Growing up between Connectcut and Manhattan, (my mother was in CT, father in NYC) becoming a Whit Stillman fan was very natural. I was a huge fan of his 90’s trilogy, METROPOLITAN, BARCELONA and THE LAST DAYS OF DISCO in high school and still am. Like many great artists, his films capture a perfectly unified vision, and it’s far too difficult to choose a favorite. I had only been working for about a year as an assistant editor when I got the interview and subsequent job as assistant editor on Whit’s film, DAMSELS IN DISTRESS. Whit and I became pal’s during the editing process. I think he liked that I was a hardworking, hale and hearty New England girl. At one point the editor had to leave for a few weeks, I filled in, and it stuck.
Did the pandemic disrupt your work life? Did anything change for you?

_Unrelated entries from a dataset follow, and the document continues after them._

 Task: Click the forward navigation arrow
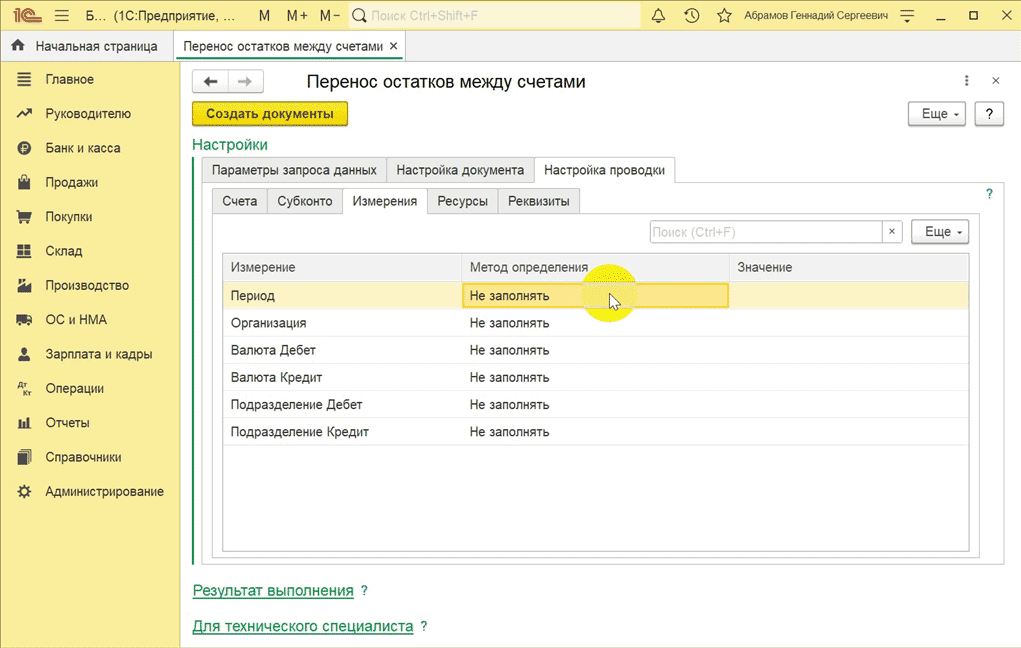[245, 82]
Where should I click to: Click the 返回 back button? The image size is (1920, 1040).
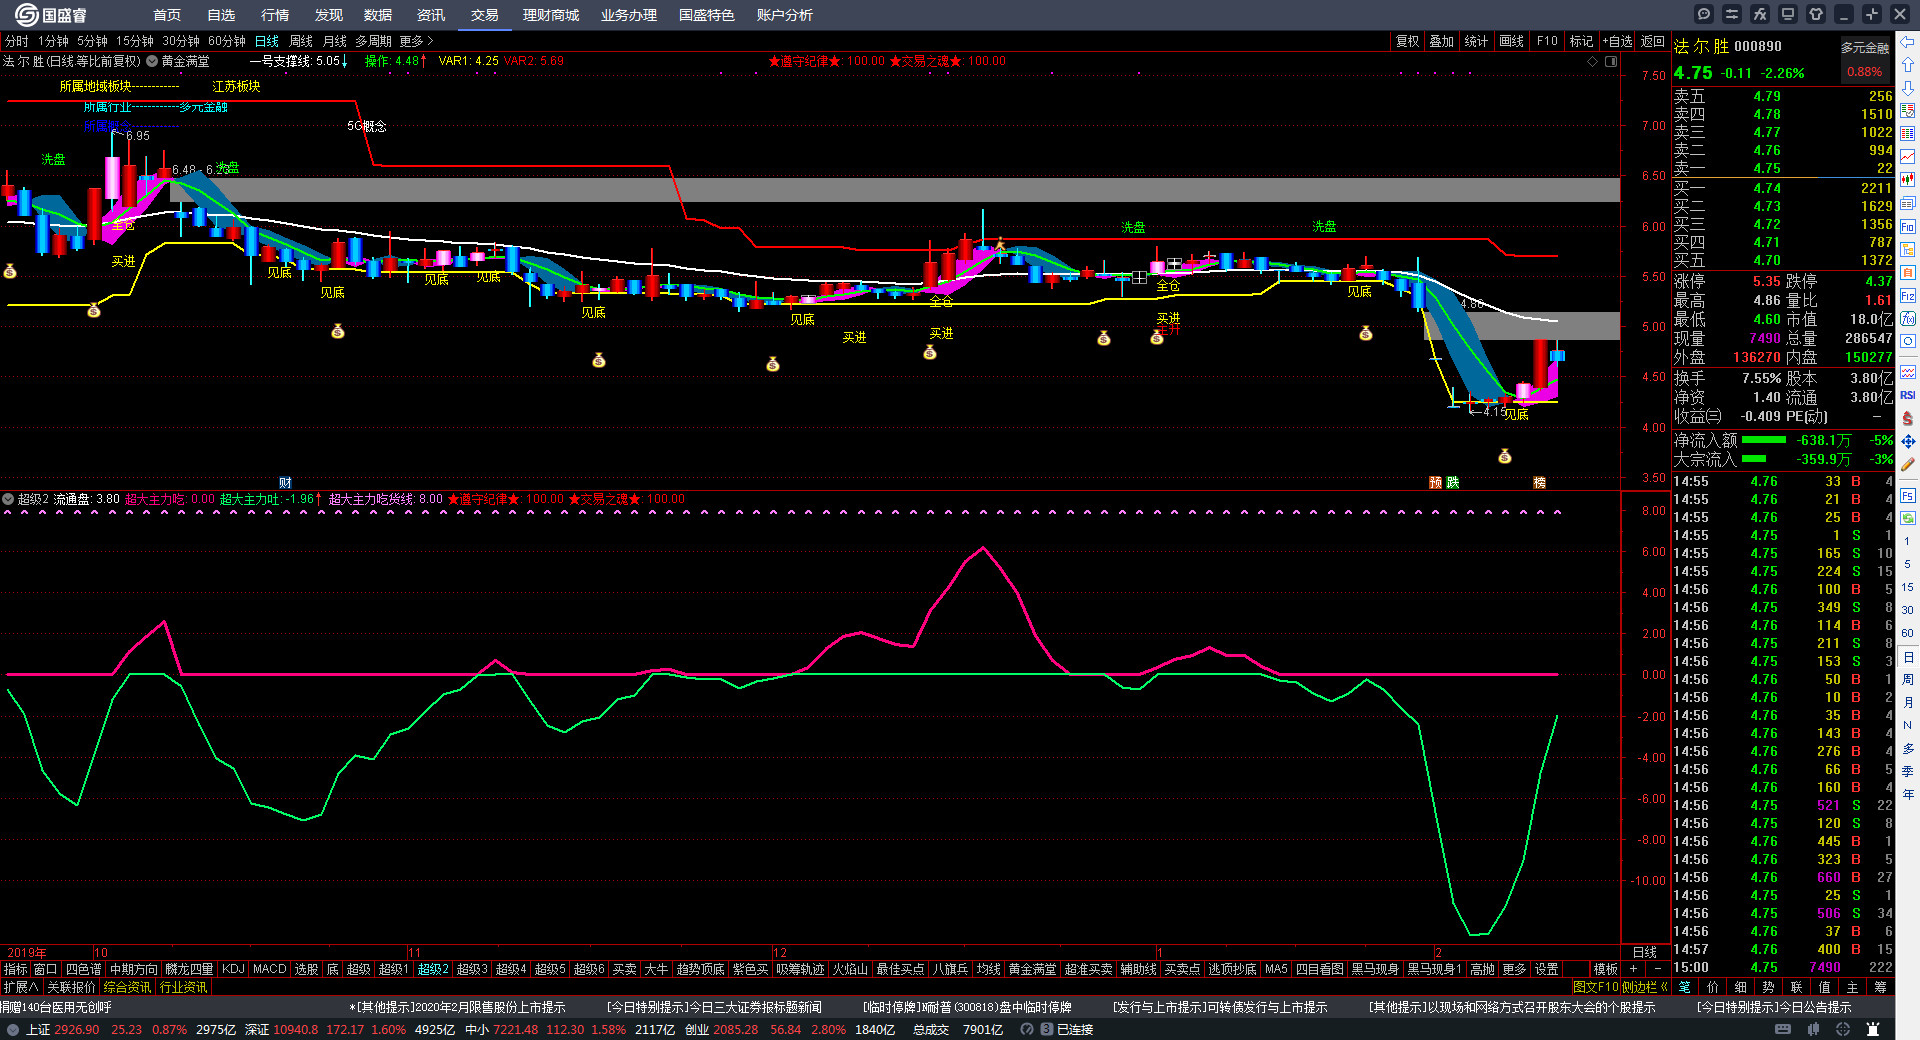coord(1653,41)
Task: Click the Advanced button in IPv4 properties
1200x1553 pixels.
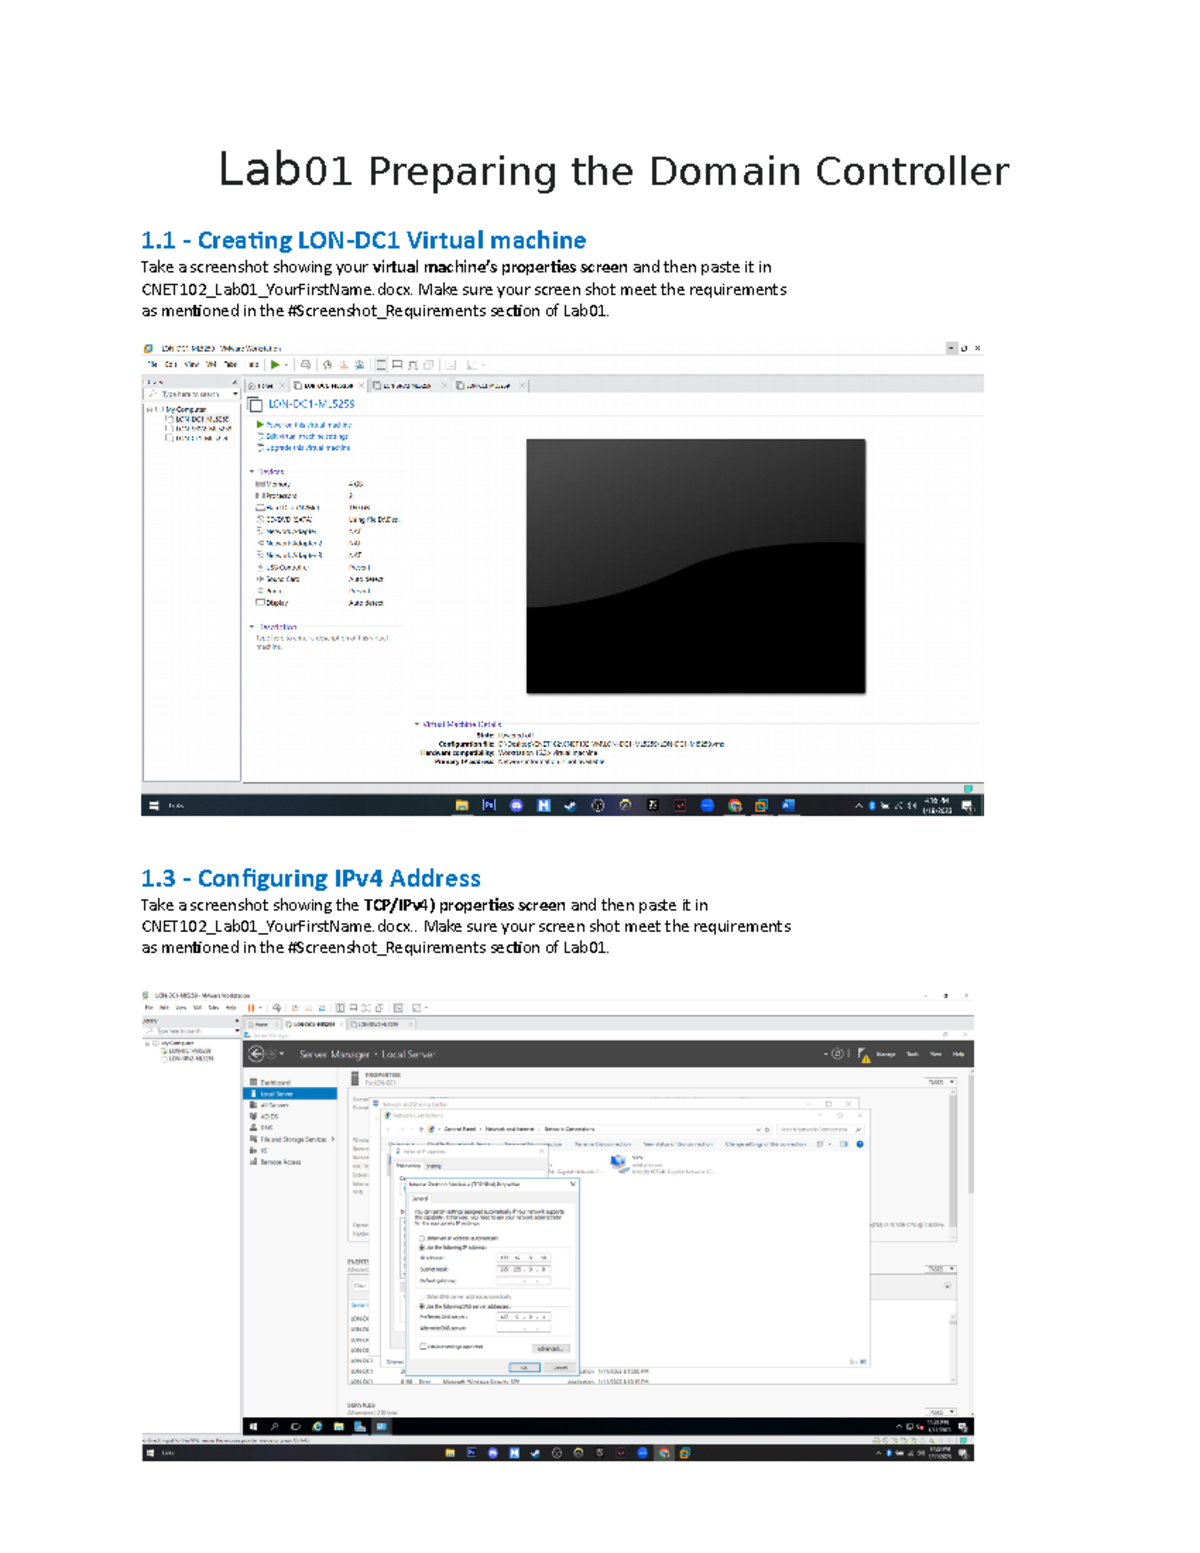Action: click(x=550, y=1349)
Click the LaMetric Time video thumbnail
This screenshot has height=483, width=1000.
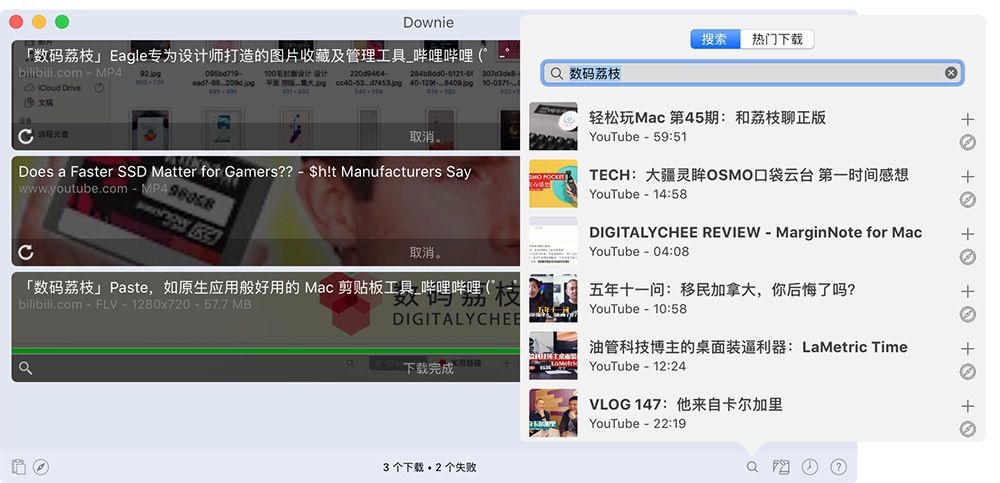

Unsurprisingly I’ve been working from home. Production came to my house and installed a massive desk, with three monitors, a calibrated sound system and an ergonomic chair. Now when you walk into my living room it looks like I have a Twitch stream devoted to Call of Duty. I love not having to fight LA traffic but working from home there are different battles to be won. My husband Andy, also works from home, with his screenwriting partner Eugene Kotylaranko. They converted our guest room into their office. For the most part it works well because they take over the upstairs and the ground floor is my zone. But since the kitchen is close to my edit setup, I am sometimes interrupted. Eugene has an amazing ability to make the loudest sounds when hunting for snack food. Crinkling bags, crunching on chips, slamming drawers. I’ll be editing a very subtle emotional scene and all of a sudden I hear “CHOMP, CHOMP, CHOMP.” Still, it does beat that LA traffic…. (Eugene, if you're reading this, you know I love you.)
What was it like working on The Scary of Sixty First Street?
I loved working on SCARY. I totally respect Dasha as a thinker and artist. We’ve been friends for a while, so it was a really fun process. We were cutting during the height of the pandemic - I spent the first month (June 2020) cutting alone and then in July she came to Pasadena and stayed with Andy & me while we worked. Andy rolled out a mattress on the floor and converted his office into a guest room. Our daily routine was - I would wake up early to work, Dasha would stay in her room until about 11, spending the morning sleeping, talking to her enneagram therapist on zoom, reading, podcasting etc, she’d then come down and we’d work until dinner time. Then we’d all eat together and watch a movie for inspiration. It was a very immersive editing process. Hanging out with her, even when we weren’t talking about the film, helped me craft something that fully evokes her vibe.
What can you tell us who haven’t seen it about the movie?
It’s a film about exposing the moral rot of the wealthy (specifically Jeffrey Epstein) and the spiral these girls go down trying to uncover the corruption of our elites. In another era this wouldn’t be a controversial idea but, as most are aware, art has become so neutered and edgeless, that even critiquing universally despised people seems to stir the pot. Most contemporary films are so petrified of being disliked or controversial that they skim along the surface of reality to the point that you feel as if you’ve just watched nothing at all. I believe the word for that is “content”. The funny thing is SCARY isn’t even particularly gory or sexually explicit - it’s campy, more like a giallo horror, but there’s something about Dasha’s complete willingness to be perverted and messy and honest about real issues that seems to shock people. Whether you love it or hate it you have to appreciate her total commitment. I’m very curious to see what people say when it comes out.
[Your husband] Andy really seems to love living in Pasadena. What is it about Dena which so appeals to him?
Andy loves Pasadena because it’s beautiful, reminds him of a slasher film, and is deeply unhip. Pasadena is what it is, and always has been. Classic American suburbia like Pasadena is totally disinterested in the whims of your typical urban neighborhood. “Have you been to that new restaurant where they cook a bunch of different colored vegetables together?” Who cares! I live in a house with 100 year old windows. Besides, if I wanted to be urban I’d live in NYC. We are surrounded by old people with little white fluffy dogs, just like ours. It’s incredible.